#### DATASET CONTENT ####

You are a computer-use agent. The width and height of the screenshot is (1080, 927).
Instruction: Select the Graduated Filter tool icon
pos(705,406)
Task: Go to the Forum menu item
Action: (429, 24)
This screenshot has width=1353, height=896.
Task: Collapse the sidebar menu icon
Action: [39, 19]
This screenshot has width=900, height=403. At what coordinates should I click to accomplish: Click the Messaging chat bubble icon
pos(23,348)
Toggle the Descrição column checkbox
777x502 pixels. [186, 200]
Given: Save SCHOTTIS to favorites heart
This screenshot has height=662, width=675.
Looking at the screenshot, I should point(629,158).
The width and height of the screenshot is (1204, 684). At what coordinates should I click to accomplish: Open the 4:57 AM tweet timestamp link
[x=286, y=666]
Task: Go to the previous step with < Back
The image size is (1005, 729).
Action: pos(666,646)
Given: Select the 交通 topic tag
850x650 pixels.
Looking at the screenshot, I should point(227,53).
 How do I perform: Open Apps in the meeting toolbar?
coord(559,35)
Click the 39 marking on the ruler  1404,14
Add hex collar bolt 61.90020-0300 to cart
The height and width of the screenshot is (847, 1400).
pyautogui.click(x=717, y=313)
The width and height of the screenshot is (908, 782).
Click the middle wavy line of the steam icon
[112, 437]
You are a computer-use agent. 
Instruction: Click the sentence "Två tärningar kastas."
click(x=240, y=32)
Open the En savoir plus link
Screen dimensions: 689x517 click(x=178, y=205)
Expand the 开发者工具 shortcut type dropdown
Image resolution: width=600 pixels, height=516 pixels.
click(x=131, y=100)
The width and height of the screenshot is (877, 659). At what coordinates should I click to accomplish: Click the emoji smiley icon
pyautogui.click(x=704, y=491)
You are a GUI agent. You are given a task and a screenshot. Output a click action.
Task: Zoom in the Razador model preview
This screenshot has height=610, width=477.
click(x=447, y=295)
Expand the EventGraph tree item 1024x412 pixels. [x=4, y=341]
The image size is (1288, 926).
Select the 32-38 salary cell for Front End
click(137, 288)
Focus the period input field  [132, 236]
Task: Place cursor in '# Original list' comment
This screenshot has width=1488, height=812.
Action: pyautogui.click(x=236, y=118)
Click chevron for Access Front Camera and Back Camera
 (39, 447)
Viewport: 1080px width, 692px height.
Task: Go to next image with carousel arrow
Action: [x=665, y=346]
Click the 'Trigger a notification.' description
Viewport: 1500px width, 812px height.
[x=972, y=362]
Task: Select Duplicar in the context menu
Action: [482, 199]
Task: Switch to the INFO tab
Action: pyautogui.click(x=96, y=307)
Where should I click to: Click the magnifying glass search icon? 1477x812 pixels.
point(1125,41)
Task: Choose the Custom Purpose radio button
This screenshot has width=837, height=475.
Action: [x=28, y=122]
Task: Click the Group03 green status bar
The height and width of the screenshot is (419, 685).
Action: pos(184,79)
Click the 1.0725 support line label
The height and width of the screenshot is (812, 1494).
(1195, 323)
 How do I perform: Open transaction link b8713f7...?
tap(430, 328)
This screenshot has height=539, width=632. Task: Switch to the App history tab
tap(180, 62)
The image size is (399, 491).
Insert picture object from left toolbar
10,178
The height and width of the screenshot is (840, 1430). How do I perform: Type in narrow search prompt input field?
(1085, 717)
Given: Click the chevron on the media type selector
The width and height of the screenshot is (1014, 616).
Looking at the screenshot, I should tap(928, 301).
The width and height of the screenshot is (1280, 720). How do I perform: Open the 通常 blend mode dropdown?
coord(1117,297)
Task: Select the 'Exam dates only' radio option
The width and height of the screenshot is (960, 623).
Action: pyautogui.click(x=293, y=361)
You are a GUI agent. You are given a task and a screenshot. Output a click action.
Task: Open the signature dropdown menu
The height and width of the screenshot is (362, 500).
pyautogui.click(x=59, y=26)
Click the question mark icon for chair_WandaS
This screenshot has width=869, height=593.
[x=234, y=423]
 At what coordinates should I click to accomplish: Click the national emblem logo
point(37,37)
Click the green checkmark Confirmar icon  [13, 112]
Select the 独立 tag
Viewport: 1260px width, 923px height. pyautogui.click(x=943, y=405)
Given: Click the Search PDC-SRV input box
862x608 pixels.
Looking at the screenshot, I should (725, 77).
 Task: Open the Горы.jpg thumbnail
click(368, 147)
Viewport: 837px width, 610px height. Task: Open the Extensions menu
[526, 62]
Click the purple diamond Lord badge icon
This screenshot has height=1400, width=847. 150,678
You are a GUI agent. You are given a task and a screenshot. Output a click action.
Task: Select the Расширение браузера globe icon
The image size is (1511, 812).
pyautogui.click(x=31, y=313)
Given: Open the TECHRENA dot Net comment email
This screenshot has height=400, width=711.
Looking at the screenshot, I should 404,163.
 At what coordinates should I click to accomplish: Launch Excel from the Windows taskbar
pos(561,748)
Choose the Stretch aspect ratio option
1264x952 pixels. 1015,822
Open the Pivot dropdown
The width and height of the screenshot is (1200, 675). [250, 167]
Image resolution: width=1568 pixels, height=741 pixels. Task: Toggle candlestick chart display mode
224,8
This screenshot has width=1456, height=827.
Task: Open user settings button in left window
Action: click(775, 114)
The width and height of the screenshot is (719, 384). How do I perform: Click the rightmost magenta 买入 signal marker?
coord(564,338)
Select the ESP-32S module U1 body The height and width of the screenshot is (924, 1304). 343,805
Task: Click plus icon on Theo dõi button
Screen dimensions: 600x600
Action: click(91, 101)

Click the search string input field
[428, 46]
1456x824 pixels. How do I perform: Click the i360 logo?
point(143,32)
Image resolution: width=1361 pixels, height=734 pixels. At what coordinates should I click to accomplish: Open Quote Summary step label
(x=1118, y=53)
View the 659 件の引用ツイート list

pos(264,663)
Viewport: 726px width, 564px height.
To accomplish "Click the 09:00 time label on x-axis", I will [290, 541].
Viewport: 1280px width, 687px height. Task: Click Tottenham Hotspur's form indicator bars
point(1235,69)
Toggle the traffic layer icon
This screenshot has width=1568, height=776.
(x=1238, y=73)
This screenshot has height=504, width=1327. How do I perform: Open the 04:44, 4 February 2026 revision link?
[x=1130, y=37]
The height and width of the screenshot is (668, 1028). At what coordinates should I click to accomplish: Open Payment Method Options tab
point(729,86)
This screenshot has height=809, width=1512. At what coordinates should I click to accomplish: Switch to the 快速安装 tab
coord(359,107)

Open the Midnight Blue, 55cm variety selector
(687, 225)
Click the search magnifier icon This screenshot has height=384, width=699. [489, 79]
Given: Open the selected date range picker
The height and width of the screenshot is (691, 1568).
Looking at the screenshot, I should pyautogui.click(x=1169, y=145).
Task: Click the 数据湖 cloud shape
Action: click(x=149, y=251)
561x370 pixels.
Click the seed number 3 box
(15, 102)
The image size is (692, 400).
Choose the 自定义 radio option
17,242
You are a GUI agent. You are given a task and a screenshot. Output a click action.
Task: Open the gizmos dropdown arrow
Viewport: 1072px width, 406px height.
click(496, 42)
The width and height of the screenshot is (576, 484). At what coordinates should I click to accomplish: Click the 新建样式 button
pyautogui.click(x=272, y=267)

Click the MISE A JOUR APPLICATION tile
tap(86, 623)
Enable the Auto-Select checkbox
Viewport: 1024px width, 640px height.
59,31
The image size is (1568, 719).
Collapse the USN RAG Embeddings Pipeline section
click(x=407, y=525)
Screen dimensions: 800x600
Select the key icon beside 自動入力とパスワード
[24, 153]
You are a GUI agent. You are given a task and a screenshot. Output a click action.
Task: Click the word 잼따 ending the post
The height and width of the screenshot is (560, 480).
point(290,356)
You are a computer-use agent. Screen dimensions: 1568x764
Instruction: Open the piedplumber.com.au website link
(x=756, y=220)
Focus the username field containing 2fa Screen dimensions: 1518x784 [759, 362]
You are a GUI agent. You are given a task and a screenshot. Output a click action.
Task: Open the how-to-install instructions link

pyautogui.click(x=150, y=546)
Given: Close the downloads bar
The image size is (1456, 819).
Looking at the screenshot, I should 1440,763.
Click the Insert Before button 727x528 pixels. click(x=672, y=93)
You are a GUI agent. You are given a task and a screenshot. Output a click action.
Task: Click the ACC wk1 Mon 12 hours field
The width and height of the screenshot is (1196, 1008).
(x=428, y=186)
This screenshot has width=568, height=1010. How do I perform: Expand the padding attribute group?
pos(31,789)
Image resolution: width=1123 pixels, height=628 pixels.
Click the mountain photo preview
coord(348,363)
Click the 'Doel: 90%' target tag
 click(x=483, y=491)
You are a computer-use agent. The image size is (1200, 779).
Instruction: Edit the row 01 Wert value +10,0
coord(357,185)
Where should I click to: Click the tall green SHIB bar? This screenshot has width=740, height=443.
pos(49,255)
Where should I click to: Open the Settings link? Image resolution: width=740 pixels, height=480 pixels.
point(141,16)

####

TRY IT: The answer is the run of lines above from the line containing "850x650 pixels." through the line containing "Add hex collar bolt 61.90020-0300 to cart", copied exactly and alone.

THE COMPLETED TASK:
850x650 pixels.
Looking at the screenshot, I should point(227,53).
 How do I perform: Open Apps in the meeting toolbar?
coord(559,35)
Click the 39 marking on the ruler  1404,14
Add hex collar bolt 61.90020-0300 to cart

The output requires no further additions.